Wednesday, April 18, 2012

Espada’s $256K from ‘vacation’ hours

By REBECCA ROSENBERG and DAN MANGAN

Last Updated: 1:48 AM, April 18, 2012

Posted: 1:23 AM, April 18, 2012

Why didn’t he just take the whole year off?

Pedro Espada Jr. collected a staggering $256,195 payout for accrued “unused vacation time” — equivalent to 2,160 paid hours — an official from the ex-state senator’s taxpayer-funded Bronx nonprofit testified yesterday at his embezzlement trial.

Espada took the massive charge-off — equal to getting paid for 54 weeks of full-time work — so that he could reimburse his Soundview Health Care Network for “personal expenses” racked up on the charity’s corporate American Express card, the nonprofit’s chief financial officer, Philip Valdez, testified.

Thomas E. Gaston
Pedro Espada Jr.

Even with the $256,000 payout, Espada was $30,000 short for personal expenses he admitted owing the company, Valdez said in Brooklyn federal court.

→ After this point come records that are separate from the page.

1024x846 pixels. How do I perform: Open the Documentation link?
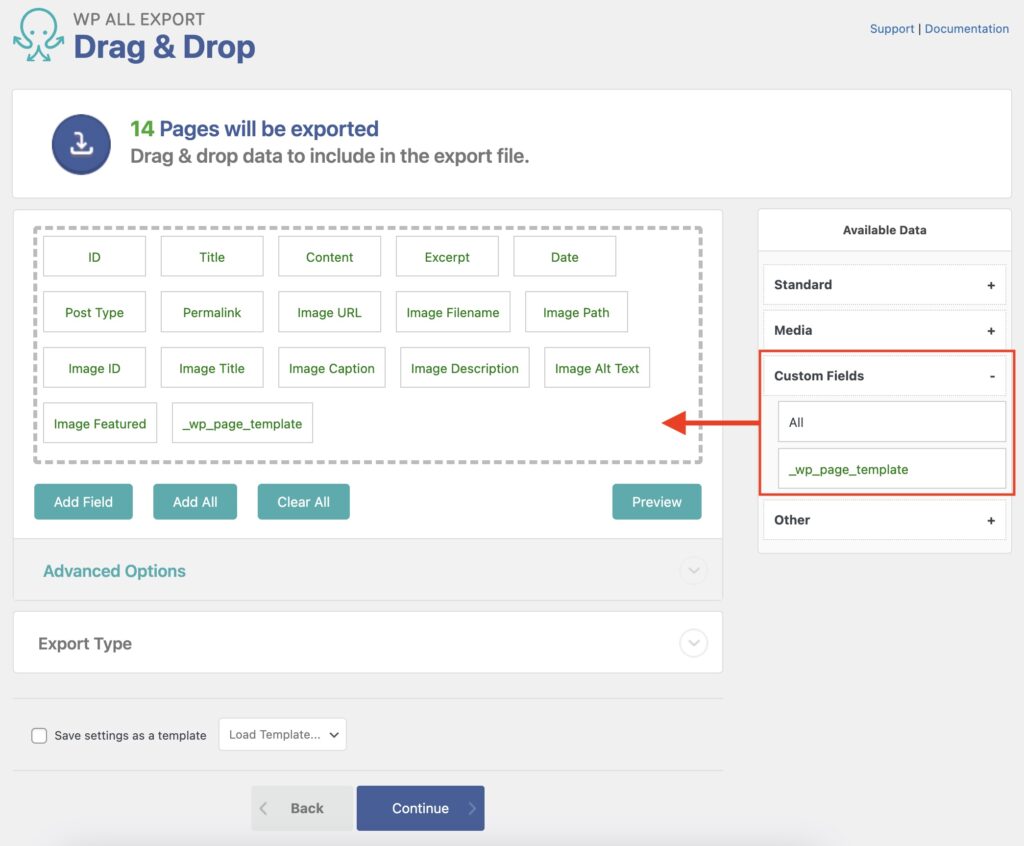[966, 28]

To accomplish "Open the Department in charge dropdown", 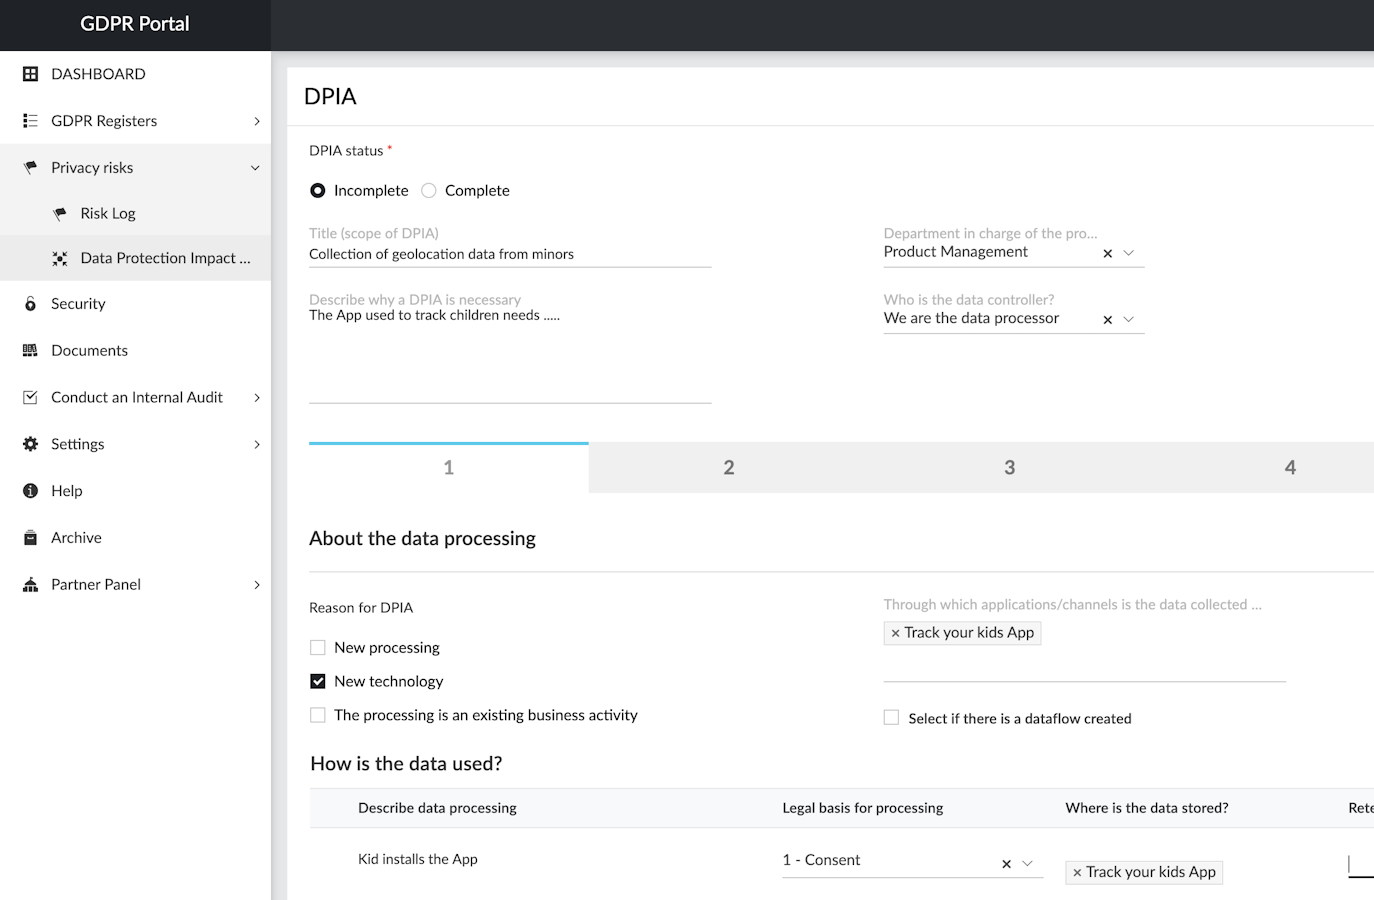I will click(1129, 253).
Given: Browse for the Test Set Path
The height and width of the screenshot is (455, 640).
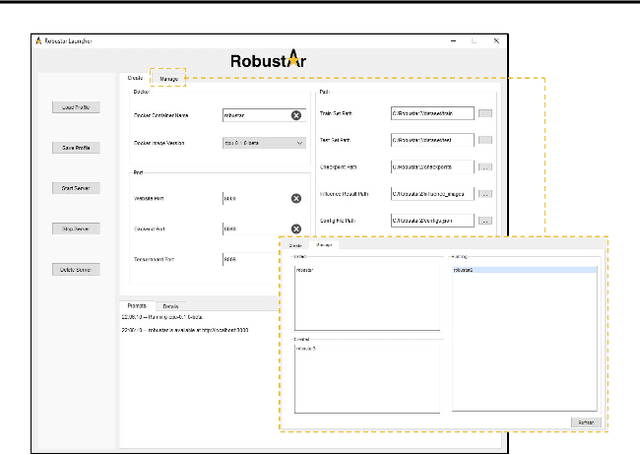Looking at the screenshot, I should coord(485,140).
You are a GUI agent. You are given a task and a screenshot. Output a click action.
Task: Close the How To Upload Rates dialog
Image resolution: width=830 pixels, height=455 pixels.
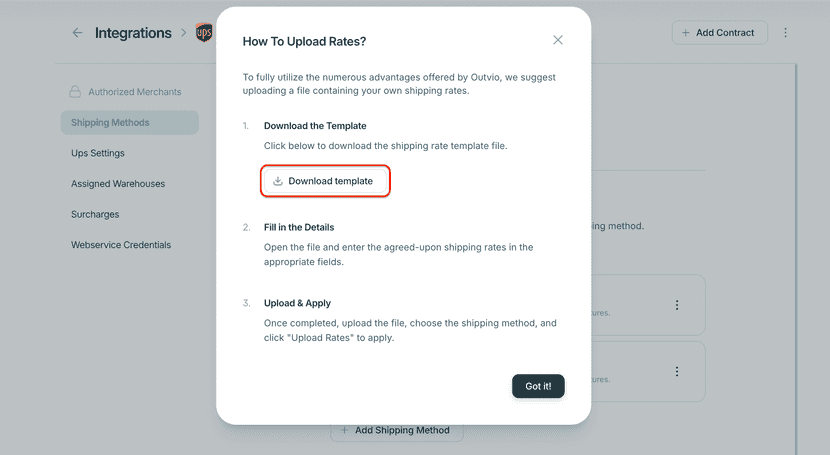pyautogui.click(x=558, y=40)
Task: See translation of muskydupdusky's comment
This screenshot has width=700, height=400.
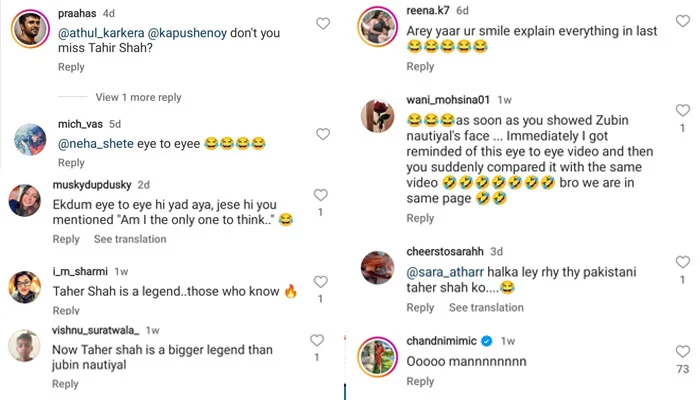Action: [130, 239]
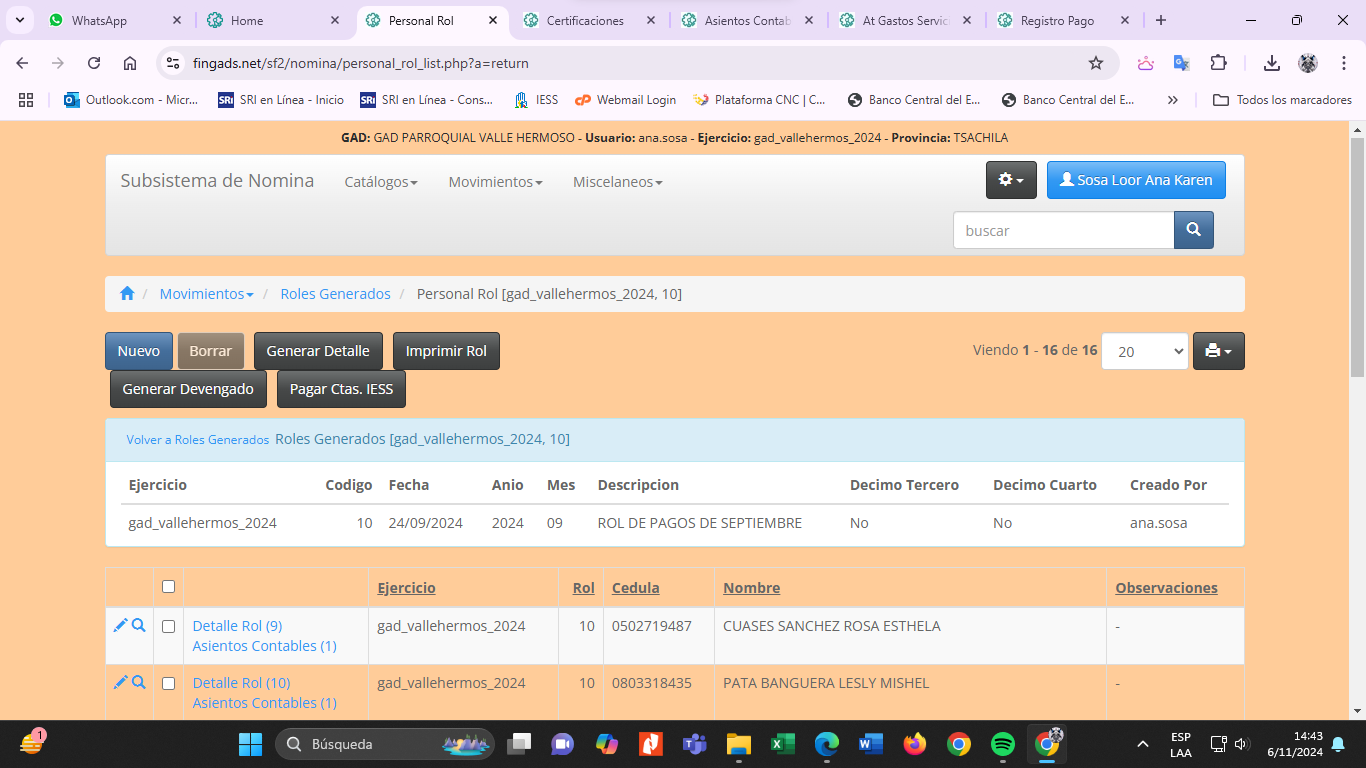
Task: Expand the Miscelaneos menu
Action: (617, 182)
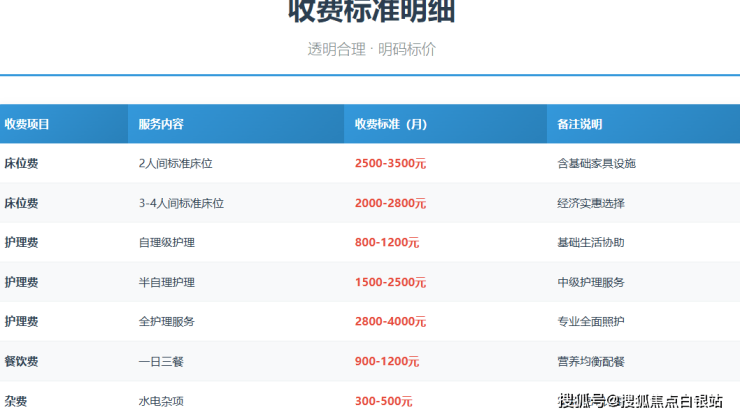Select the 水电杂项 service cell

[x=161, y=401]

So on Jan. 1, 2009, Soundview granted Espada his full, annual eight weeks of vacation — without him having to accrue it over that year — so he could take another payout against vacation time and cover the shortfall, Valdez said.

That was in addition to the astounding six weeks that Espada received annually in sick time from Soundview, whose stated mission is to provide poor Bronx residents with decent health care.

Valdez said Soundview repeatedly had to amend Espada’s W-2 forms — which reported his compensation to the IRS — because the charity had failed to include the vacation-time charge-offs and other perks he received, including a $30,000 annual “housing allowance,” insurance for a Mercedes-Benz and life insurance.

Espada’s 2007 W-2 was adjusted from a hefty $459,000 in reported compensation to an astounding $671,000, Valdez said. Espada’s 2008 W-2 had to be corrected from $300,000 to $596,000.

Even after this payroll rigmarole, prosecutors allege, Espada illegally claimed that a slew of personal expenses charged on the AmEx card were business-related.

One purchase in March 2008 was for $2,000 worth of sporting-event tickets at Madison Square Garden, which Espada claimed was a “staff outing,” a handwritten note showed.

Espada also claimed that dozens of charges for meals at restaurants in the Westchester town of Mamaroneck — where he lived — were business-related.

Espada’s AmEx bill, which routinely ran between $21,000 and $100,000 a month, was always paid in full by Soundview, even when the charity couldn’t afford to pay other bills, Valdez said.

One month, he said, Soundview’s alarm system was “canceled because of nonpayment.”

Espada himself was responsible for marking purchases he claimed were “personal” on the AmEx bill — all others were treated as business expenses by Soundview, Valdez said.

“If he didn’t mark it as personal, who am I to decide?” Valdez said.